3. The date the application was approved: May 19, 2009. FDA has verified the applicant's claim that NDA 22-275 was approved on May 19, 2009.
This determination of the regulatory review period establishes the maximum potential length of a patent extension. However, the U.S. Patent and Trademark Office applies several statutory limitations in its calculations of the actual period for patent extension. In its applications for patent extension, this applicant seeks 1,826 days or 1,827 days respectively of patent term extension.
Anyone with knowledge that any of the dates as published are incorrect may submit to the Division of Dockets Management (see ADDRESSES) either electronic or written comments and ask for a redetermination by February 14, 2011. Furthermore, any interested person may petition FDA for a determination regarding whether the applicant for extension acted with due diligence during the regulatory review period by June 13, 2011. To meet its burden, the petition must contain sufficient facts to merit an FDA investigation. (See H. Rept. 857, part 1, 98th Cong., 2d sess., pp. 41-42, 1984.) Petitions should be in the format specified in 21 CFR 10.30.

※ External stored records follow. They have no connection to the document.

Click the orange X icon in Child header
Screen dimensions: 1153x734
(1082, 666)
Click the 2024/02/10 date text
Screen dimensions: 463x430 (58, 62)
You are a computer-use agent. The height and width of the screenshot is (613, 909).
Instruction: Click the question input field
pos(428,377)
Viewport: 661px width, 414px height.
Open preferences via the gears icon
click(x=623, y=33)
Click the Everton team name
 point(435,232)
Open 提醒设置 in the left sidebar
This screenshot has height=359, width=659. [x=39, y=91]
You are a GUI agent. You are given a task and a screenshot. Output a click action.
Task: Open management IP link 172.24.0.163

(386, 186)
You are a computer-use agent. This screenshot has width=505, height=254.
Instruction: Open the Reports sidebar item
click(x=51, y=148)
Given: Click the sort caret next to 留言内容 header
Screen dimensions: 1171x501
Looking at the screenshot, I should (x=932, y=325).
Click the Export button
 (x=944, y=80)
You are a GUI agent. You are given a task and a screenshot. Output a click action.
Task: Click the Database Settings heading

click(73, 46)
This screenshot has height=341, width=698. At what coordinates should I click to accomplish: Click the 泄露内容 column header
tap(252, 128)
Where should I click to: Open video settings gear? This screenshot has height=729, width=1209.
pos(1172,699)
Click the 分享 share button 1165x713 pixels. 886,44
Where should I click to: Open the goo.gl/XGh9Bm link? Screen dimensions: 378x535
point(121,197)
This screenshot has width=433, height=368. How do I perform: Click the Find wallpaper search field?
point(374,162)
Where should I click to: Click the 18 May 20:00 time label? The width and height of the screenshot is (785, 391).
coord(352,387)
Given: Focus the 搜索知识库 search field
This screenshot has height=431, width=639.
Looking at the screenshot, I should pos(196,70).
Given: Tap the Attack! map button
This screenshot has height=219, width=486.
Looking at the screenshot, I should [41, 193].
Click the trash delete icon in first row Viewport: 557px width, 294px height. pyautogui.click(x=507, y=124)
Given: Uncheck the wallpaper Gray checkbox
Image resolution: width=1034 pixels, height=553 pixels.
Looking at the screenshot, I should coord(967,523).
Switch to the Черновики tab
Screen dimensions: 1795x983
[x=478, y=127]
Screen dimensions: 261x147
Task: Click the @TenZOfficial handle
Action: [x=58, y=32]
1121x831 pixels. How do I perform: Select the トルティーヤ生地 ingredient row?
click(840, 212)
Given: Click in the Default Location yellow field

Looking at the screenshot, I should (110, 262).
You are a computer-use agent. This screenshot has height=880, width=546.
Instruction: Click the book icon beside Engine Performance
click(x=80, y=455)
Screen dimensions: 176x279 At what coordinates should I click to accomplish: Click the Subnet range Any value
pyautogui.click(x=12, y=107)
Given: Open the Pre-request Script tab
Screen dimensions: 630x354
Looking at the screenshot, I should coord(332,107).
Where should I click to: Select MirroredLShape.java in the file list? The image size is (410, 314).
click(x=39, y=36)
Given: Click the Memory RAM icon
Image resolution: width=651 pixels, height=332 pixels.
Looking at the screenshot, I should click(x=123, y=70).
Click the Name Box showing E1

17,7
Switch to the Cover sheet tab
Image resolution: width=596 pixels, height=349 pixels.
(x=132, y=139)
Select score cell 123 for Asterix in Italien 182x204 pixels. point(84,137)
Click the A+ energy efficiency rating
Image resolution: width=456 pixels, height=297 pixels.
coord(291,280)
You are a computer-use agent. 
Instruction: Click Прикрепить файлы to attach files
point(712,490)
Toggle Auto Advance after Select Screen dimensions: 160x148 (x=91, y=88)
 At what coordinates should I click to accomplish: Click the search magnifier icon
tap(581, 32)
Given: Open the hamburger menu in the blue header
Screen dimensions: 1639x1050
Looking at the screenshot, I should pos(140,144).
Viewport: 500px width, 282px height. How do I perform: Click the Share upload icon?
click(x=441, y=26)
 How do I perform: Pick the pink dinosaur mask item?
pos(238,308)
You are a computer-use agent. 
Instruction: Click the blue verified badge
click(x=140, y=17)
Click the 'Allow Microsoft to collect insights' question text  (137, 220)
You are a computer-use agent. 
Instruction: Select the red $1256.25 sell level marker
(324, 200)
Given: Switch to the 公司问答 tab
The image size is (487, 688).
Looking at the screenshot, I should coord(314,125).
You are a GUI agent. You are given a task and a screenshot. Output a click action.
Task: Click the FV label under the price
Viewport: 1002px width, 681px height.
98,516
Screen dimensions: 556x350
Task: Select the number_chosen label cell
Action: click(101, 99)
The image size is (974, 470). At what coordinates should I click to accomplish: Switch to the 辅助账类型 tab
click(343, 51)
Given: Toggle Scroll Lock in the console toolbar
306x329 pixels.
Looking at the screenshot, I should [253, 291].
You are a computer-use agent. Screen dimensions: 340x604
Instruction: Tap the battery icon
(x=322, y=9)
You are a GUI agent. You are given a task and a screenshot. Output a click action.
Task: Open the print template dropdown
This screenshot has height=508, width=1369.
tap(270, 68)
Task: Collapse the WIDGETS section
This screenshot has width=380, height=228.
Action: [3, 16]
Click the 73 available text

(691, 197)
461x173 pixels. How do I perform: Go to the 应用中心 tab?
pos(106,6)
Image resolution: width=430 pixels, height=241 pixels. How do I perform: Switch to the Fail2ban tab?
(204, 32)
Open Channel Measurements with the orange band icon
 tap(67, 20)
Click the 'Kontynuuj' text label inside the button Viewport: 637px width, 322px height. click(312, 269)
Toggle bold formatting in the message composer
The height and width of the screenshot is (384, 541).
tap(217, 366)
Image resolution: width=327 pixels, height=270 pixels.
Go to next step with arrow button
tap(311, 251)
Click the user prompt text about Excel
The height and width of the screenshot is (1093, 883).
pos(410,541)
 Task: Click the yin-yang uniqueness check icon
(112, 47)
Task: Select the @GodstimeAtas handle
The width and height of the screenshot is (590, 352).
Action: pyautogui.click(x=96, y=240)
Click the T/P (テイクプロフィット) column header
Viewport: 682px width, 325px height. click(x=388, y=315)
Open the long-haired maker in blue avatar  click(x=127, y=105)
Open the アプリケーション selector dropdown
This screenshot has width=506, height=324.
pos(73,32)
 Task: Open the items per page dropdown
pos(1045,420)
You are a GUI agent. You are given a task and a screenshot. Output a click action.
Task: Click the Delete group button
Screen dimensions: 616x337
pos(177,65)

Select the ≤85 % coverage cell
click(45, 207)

Interested persons may submit to the Division of Dockets Management (see ADDRESSES) electronic or written comments and written petitions. It is only necessary to send one set of comments. It is no longer necessary to send three copies of mailed comments. However, if you submit a written petition, you must submit three copies of the petition. Identify comments with the docket number found in brackets in the heading of this document.
Comments and petitions that have not been made publicly available on regulations.gov may be viewed in the Division of Dockets Management between 9 a.m. and 4 p.m., Monday through Friday.Start Signature
Dated: October 22, 2010.
Jane A. Axelrad,
Associate Director for Policy, Center for Drug Evaluation and Research.